[Opening Source data section]

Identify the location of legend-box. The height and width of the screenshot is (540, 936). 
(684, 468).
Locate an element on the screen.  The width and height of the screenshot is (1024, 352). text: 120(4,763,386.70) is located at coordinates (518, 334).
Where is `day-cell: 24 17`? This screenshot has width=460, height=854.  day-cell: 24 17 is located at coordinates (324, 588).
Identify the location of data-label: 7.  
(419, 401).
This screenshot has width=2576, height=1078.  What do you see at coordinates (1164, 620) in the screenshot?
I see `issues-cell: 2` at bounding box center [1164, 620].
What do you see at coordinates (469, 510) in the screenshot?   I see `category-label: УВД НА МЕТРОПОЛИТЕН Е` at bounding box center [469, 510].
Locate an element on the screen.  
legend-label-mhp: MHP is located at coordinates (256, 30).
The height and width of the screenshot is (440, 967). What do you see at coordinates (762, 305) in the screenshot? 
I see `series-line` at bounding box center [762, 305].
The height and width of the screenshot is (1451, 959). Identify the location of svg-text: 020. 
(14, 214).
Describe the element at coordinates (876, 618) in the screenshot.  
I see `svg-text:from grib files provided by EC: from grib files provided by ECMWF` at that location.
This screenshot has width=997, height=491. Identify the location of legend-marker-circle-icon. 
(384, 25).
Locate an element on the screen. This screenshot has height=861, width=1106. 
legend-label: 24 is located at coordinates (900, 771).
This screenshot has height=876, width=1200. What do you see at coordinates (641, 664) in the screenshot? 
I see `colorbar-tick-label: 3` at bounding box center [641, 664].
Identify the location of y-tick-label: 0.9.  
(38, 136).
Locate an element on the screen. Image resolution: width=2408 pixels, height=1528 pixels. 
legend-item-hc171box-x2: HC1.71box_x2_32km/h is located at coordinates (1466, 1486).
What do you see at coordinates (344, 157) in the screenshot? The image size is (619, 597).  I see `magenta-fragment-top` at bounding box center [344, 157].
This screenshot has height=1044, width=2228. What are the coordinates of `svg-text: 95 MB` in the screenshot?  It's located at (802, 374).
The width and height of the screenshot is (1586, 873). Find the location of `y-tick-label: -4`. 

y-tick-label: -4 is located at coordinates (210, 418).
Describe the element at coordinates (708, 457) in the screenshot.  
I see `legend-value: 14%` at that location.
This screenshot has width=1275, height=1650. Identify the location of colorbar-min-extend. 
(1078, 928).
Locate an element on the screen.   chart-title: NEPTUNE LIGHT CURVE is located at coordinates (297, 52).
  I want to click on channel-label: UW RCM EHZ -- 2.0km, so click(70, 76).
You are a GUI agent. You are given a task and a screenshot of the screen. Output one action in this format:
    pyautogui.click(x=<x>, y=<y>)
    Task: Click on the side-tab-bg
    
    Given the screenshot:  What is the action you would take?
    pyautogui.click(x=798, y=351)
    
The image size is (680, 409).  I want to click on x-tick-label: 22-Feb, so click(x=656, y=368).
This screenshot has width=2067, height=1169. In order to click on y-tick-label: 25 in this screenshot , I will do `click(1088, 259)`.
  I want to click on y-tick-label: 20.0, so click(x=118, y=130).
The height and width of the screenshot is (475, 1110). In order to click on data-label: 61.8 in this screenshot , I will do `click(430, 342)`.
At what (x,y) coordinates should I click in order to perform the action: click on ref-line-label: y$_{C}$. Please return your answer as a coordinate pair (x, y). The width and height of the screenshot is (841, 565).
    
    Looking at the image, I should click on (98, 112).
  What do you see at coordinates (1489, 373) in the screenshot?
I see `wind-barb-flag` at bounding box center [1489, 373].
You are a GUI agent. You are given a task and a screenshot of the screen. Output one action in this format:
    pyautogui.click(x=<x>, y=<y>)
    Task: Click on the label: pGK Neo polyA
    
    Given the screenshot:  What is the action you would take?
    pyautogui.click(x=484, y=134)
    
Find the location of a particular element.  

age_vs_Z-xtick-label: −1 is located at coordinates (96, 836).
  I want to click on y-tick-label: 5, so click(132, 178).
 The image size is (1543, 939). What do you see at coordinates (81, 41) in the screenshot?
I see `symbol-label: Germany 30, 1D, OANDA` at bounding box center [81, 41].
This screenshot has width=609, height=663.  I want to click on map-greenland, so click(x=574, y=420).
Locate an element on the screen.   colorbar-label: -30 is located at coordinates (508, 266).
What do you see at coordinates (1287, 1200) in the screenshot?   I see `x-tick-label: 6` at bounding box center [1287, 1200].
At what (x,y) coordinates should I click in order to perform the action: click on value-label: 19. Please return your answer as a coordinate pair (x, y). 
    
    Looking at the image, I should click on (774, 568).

[Closing Source data section]

Extract word for word everything from the line containing "What do you see at coordinates (344, 157)" down to the line containing "This screenshot has height=1044, width=2228.", including both of those lines.

__Response area__
What do you see at coordinates (344, 157) in the screenshot? The image size is (619, 597).  I see `magenta-fragment-top` at bounding box center [344, 157].
This screenshot has height=1044, width=2228. What are the coordinates of `svg-text: 95 MB` in the screenshot?  It's located at (802, 374).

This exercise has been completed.